→ **Ziel der Übung**
Gib alle Zeilen von der Zeile mit „Where should I click to: Click“ bis hinunter zur Zeile mit „(x=208, y=968)“ unverändert wieder, beide Grenzzeilen eingeschlossen.

Einträge zu Text und Position

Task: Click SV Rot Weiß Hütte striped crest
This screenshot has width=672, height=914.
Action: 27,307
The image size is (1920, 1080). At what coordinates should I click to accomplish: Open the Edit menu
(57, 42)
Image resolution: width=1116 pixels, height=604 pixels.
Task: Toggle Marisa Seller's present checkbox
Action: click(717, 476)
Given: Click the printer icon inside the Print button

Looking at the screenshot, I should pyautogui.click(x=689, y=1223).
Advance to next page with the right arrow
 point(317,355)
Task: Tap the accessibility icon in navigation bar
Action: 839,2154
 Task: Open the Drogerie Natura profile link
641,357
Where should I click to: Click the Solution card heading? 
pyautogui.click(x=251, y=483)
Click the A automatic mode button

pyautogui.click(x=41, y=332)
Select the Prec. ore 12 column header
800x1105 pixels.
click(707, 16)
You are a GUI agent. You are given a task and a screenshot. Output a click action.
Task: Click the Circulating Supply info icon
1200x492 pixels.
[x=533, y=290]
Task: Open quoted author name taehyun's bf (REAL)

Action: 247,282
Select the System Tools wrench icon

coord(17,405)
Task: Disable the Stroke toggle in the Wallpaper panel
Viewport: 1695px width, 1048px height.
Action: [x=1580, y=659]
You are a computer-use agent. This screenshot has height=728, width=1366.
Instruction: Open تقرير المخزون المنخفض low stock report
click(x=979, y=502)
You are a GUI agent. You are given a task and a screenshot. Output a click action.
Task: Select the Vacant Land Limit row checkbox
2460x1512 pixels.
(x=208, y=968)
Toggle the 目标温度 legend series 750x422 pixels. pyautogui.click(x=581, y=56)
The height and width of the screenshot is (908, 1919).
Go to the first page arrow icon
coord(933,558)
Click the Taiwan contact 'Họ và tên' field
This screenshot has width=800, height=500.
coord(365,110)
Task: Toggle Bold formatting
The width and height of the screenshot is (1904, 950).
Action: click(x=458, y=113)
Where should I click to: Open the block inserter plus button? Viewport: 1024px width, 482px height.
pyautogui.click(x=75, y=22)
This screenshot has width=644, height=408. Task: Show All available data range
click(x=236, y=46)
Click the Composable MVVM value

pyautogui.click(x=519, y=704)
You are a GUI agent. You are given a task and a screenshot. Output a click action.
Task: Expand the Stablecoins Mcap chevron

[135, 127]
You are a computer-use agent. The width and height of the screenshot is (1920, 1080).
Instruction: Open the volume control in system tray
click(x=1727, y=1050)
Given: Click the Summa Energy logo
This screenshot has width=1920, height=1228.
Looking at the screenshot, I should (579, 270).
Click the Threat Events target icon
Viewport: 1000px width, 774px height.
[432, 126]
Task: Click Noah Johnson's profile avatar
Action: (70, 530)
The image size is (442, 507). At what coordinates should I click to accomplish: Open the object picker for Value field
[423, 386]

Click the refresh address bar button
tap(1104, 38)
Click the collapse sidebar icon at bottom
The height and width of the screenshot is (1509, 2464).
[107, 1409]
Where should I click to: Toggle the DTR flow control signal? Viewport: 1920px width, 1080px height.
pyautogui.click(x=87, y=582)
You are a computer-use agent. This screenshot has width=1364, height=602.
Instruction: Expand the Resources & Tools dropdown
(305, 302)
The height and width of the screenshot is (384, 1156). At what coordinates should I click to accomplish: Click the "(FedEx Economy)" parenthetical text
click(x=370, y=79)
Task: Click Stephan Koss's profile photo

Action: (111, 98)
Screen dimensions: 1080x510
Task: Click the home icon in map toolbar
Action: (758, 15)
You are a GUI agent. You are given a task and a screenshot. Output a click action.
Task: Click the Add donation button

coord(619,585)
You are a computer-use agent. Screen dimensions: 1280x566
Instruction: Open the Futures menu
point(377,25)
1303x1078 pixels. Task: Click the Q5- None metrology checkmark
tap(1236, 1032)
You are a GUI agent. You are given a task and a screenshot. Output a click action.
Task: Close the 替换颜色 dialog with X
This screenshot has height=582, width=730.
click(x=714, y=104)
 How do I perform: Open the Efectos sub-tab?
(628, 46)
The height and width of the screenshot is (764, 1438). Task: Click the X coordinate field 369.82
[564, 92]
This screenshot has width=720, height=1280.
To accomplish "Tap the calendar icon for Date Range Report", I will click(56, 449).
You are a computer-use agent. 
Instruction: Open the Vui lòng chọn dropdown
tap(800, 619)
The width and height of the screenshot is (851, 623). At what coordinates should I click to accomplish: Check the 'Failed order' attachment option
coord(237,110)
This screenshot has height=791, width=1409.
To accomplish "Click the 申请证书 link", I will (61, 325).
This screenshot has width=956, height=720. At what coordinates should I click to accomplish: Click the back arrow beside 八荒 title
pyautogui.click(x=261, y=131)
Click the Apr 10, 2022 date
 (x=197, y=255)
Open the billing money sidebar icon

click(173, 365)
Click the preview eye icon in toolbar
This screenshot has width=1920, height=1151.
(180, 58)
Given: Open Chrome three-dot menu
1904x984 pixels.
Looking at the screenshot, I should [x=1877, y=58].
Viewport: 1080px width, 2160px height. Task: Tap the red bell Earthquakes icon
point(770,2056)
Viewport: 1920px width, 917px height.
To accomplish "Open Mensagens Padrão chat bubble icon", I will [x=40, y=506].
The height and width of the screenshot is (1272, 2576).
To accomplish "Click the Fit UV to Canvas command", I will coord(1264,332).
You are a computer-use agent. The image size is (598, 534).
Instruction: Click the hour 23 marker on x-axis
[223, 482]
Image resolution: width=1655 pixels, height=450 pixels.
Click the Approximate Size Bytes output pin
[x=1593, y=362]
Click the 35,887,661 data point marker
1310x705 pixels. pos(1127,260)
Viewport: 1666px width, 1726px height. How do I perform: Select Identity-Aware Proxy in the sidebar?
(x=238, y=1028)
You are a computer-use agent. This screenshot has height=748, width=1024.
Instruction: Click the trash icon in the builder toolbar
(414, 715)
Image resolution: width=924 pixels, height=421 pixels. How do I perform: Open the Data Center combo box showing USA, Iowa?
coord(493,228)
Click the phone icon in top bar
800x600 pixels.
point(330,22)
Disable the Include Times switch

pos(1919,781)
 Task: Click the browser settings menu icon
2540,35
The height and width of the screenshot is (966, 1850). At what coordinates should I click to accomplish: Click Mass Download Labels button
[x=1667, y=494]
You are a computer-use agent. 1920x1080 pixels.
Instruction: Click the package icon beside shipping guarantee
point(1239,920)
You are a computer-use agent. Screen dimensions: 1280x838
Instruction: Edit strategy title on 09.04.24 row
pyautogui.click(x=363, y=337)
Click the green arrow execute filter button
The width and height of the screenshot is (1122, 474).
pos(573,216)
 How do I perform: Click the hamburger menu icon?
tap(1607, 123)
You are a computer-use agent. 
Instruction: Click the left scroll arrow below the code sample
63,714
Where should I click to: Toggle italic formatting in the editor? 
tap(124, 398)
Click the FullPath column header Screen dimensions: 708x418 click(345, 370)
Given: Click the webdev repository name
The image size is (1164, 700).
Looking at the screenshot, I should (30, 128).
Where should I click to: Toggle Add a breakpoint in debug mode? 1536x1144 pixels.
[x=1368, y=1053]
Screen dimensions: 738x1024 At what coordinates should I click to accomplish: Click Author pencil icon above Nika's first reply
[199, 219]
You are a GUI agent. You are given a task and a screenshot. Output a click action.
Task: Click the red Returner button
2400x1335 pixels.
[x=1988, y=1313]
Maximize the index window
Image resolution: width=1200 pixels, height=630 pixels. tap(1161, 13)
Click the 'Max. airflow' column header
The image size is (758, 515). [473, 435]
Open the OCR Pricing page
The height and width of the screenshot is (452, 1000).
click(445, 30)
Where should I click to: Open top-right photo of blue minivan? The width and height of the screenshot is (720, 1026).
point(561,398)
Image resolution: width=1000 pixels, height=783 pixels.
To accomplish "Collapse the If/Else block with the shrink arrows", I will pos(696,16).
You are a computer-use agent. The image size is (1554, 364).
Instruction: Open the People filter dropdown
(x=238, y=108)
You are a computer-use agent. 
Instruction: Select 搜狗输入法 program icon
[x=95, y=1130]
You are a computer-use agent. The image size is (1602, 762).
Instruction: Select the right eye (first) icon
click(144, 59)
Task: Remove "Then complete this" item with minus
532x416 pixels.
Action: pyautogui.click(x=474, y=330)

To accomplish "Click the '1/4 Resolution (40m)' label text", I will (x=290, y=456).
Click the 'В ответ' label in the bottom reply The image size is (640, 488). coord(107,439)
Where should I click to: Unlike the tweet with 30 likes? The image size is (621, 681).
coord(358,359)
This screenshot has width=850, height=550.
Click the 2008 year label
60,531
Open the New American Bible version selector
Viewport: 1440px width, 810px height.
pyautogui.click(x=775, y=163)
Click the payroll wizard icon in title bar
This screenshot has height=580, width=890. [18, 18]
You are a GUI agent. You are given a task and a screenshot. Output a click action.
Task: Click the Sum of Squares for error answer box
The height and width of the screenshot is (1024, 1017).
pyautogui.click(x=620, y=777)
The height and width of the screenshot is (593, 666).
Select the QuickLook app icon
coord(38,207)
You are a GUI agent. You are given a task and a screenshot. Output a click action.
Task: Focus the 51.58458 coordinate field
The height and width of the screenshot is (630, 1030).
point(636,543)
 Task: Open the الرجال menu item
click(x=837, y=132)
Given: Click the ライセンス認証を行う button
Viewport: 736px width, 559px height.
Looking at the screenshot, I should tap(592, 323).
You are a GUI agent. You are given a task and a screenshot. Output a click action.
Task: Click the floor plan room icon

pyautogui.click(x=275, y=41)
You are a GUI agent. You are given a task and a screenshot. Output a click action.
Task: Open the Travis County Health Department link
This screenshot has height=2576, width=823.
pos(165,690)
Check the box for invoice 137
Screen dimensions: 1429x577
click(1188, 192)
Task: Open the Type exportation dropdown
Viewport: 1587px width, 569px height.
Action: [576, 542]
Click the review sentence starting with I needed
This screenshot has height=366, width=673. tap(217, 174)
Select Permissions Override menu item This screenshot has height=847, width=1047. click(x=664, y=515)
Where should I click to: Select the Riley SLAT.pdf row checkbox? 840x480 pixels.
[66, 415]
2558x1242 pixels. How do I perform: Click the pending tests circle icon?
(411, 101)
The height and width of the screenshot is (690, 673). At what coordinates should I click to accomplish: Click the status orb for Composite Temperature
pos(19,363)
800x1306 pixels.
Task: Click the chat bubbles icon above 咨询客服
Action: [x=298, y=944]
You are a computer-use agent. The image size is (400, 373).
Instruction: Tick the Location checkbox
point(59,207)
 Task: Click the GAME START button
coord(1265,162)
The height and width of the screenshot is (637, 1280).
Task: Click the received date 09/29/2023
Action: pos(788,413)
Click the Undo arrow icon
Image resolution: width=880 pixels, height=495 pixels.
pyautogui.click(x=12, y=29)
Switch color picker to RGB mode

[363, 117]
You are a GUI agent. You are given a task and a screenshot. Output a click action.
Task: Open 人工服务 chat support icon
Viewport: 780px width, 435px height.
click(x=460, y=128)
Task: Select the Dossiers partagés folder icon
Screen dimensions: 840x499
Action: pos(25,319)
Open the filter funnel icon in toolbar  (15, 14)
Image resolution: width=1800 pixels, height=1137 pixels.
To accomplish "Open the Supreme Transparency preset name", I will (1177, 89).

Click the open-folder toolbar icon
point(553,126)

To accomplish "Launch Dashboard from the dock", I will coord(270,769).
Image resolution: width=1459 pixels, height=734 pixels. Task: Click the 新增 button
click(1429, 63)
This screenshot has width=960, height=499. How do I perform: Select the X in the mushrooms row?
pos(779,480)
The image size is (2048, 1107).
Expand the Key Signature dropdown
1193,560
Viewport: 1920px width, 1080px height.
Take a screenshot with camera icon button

→ **Antwort zur Übung**
Where should I click to: Click the Solution card heading? 
pyautogui.click(x=251, y=483)
Click the A automatic mode button

pyautogui.click(x=41, y=332)
Select the Prec. ore 12 column header
800x1105 pixels.
click(707, 16)
You are a GUI agent. You are given a task and a screenshot. Output a click action.
Task: Click the Circulating Supply info icon
1200x492 pixels.
[x=533, y=290]
Task: Open quoted author name taehyun's bf (REAL)

Action: 247,282
Select the System Tools wrench icon

coord(17,405)
Task: Disable the Stroke toggle in the Wallpaper panel
Viewport: 1695px width, 1048px height.
Action: [x=1580, y=659]
You are a computer-use agent. This screenshot has height=728, width=1366.
Instruction: Open تقرير المخزون المنخفض low stock report
click(x=979, y=502)
You are a GUI agent. You are given a task and a screenshot. Output a click action.
Task: Select the Vacant Land Limit row checkbox
2460x1512 pixels.
(x=208, y=968)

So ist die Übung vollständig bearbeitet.